▶ **PROBLEM REQUIREMENTS**
Please rewrite the rows below as a numbered list, dropping any blank lines and leaving out the pictures.
-- RECORD EXCERPTS start --
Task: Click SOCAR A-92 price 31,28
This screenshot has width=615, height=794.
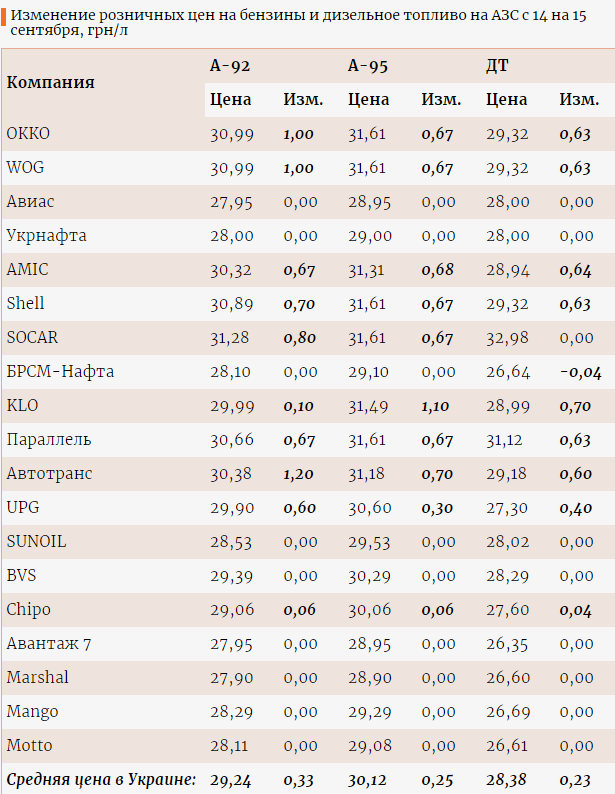Action: pyautogui.click(x=232, y=338)
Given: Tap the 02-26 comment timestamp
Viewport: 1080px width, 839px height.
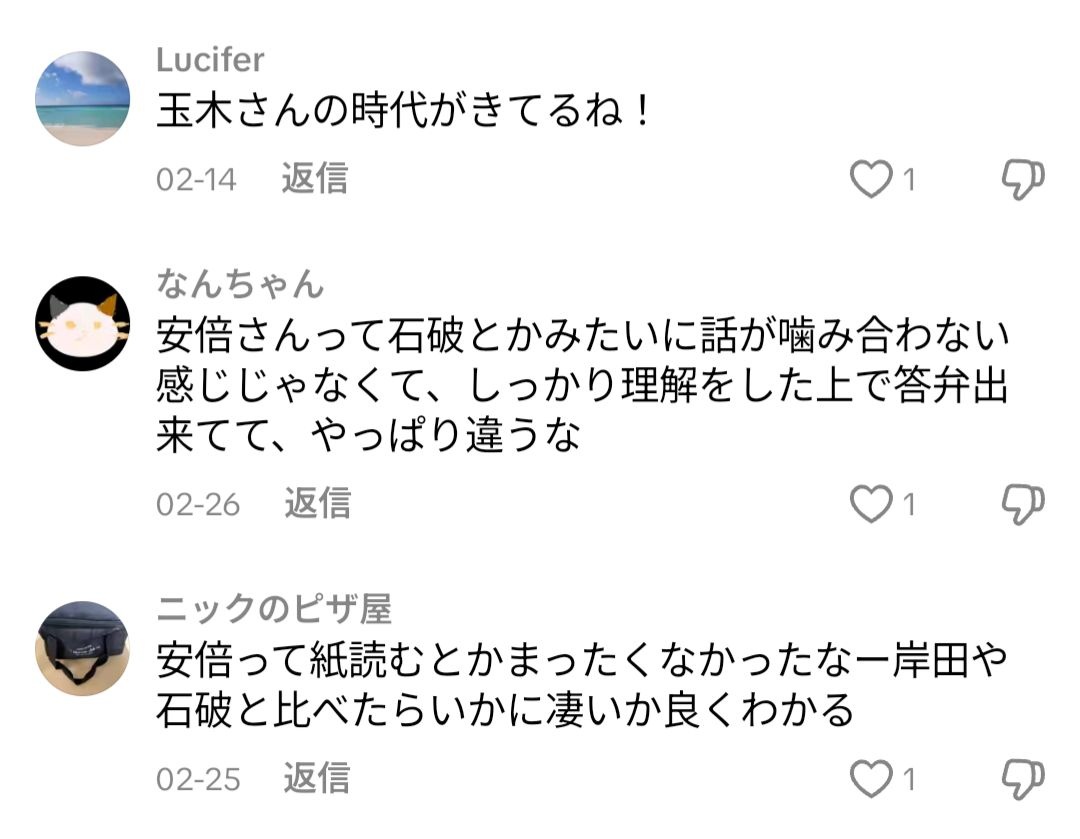Looking at the screenshot, I should [198, 505].
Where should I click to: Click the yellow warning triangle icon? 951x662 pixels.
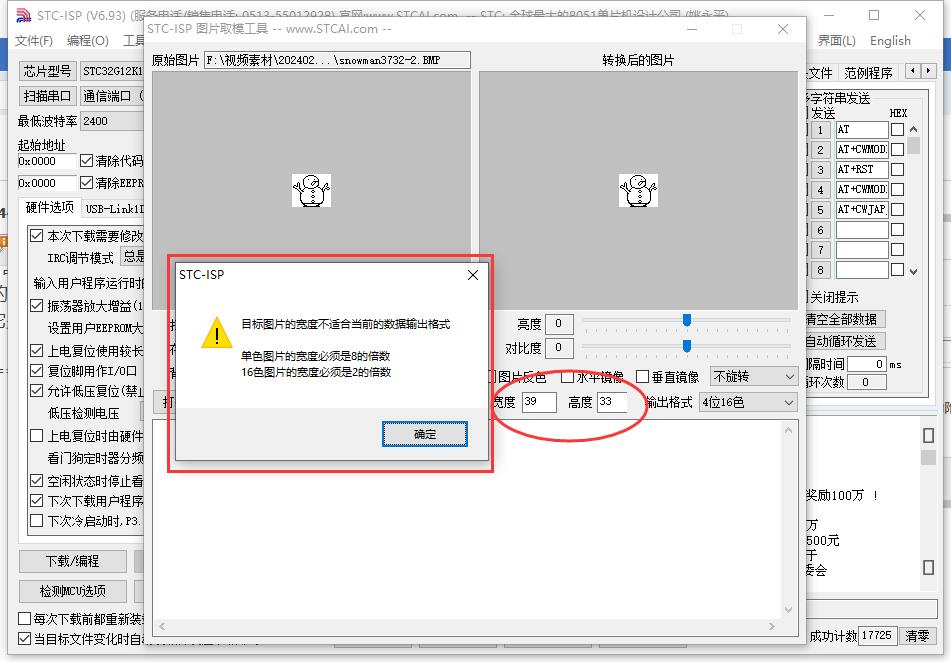pyautogui.click(x=217, y=333)
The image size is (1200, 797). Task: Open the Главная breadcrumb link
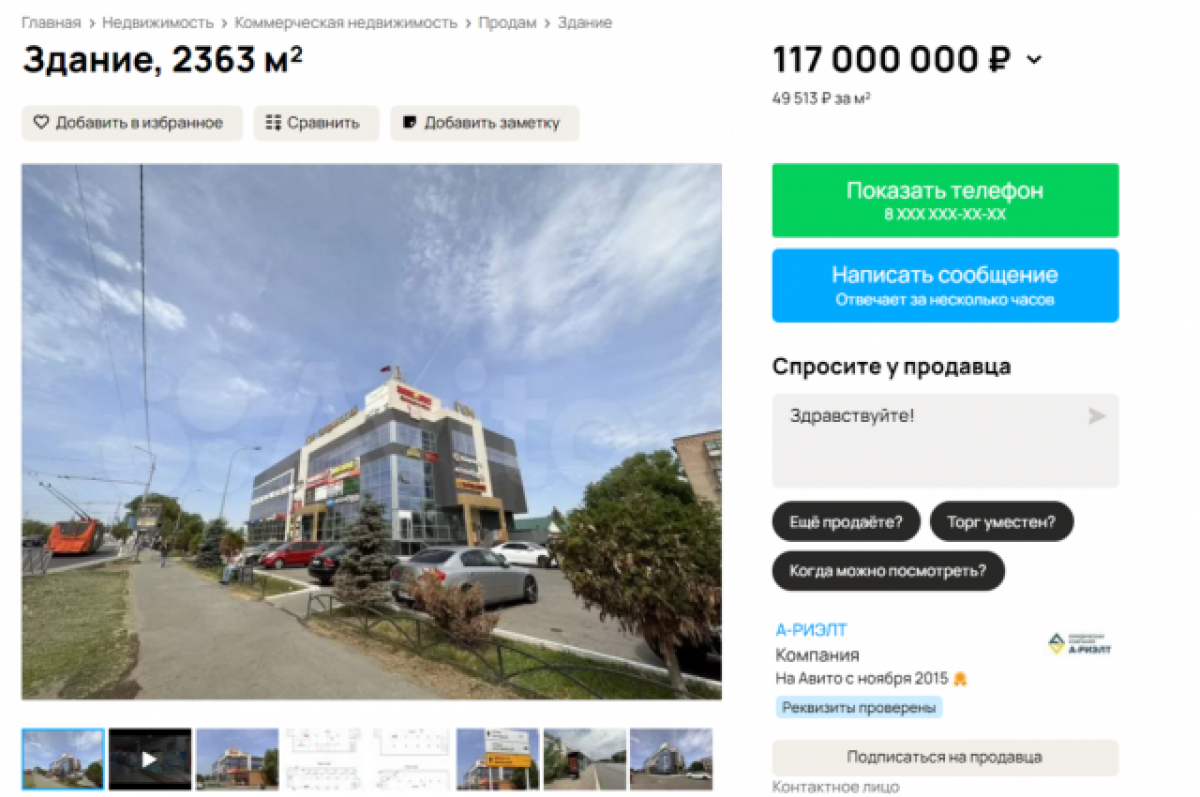pyautogui.click(x=51, y=22)
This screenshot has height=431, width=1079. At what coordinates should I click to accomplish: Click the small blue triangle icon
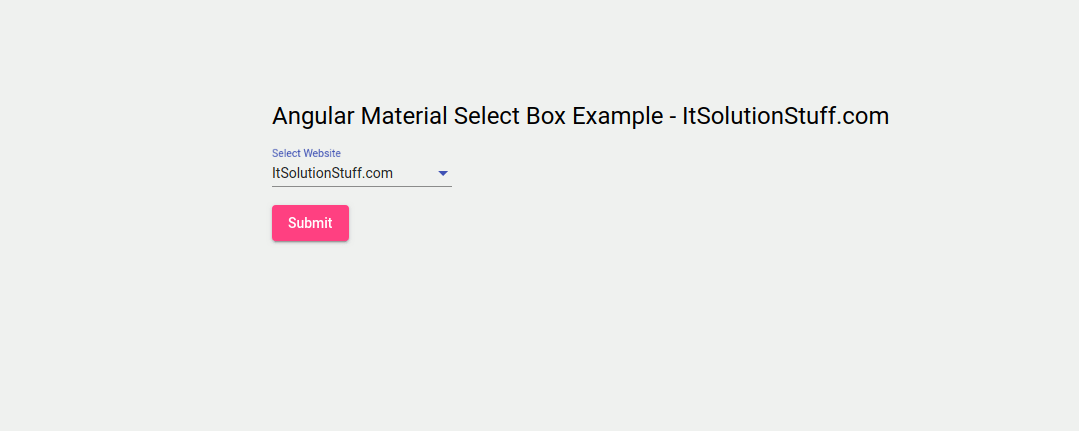[443, 174]
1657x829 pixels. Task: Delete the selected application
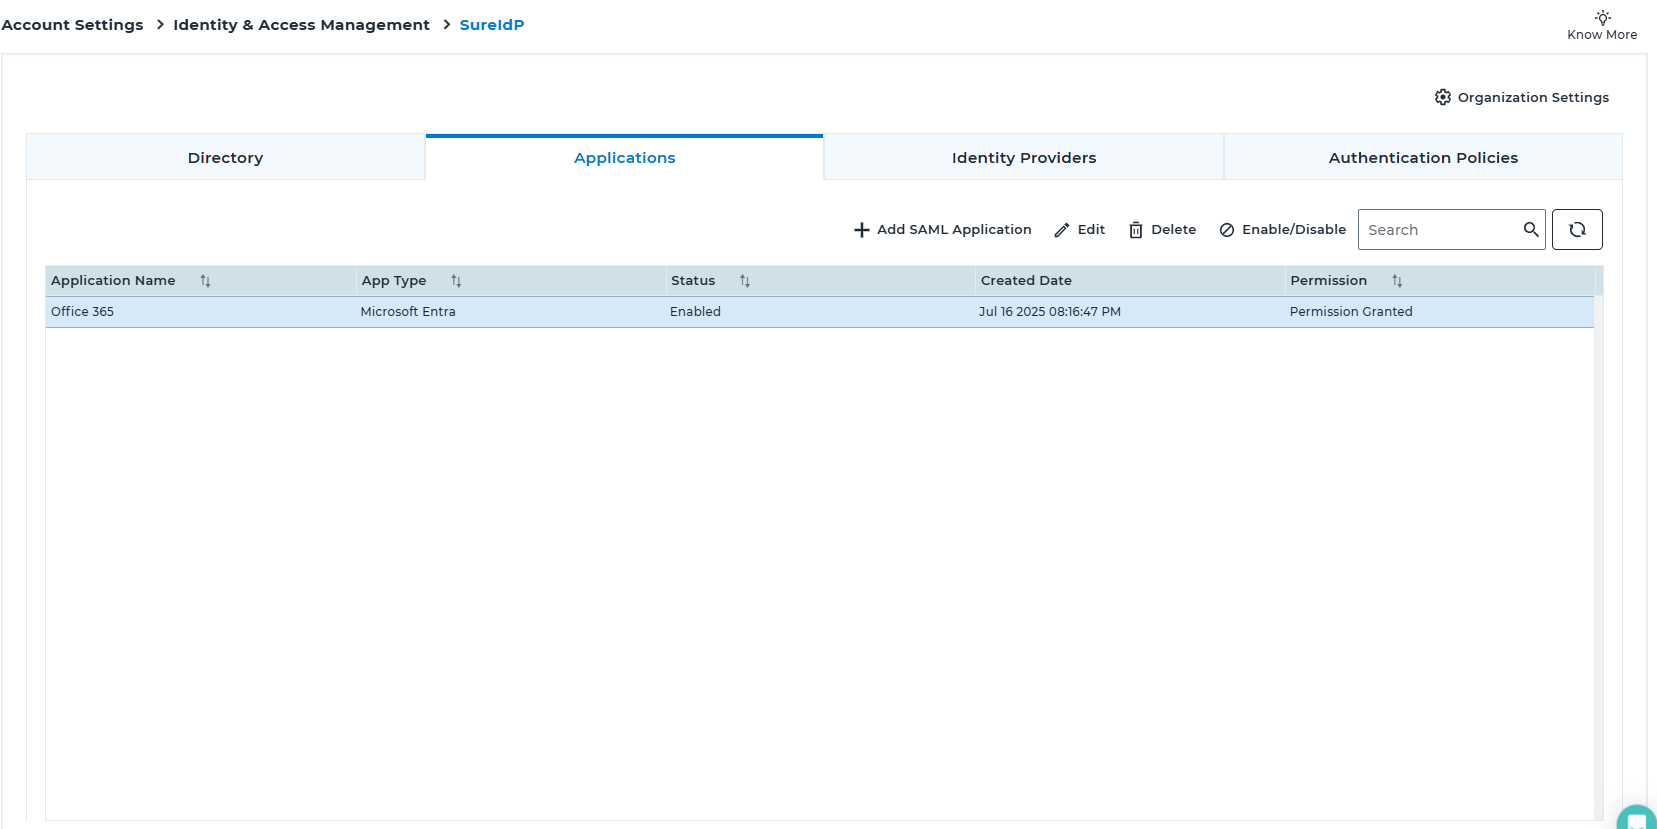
-- RECORD EXCERPTS end --
▶ **RESPONSE TO THIS EXERCISE**
1. Task: Click SOCAR A-92 price 31,28
2. This screenshot has width=615, height=794.
3. Action: pyautogui.click(x=232, y=338)
4. Given: Tap the 02-26 comment timestamp
5. Viewport: 1080px width, 839px height.
6. Looking at the screenshot, I should [198, 505].
7. Where should I click to: Click the yellow warning triangle icon? 951x662 pixels.
8. pyautogui.click(x=217, y=333)
9. The image size is (1200, 797). Task: Open the Главная breadcrumb link
10. pyautogui.click(x=51, y=22)
11. This screenshot has height=431, width=1079. At what coordinates should I click to accomplish: Click the small blue triangle icon
12. [443, 174]
13. 1657x829 pixels. Task: Delete the selected application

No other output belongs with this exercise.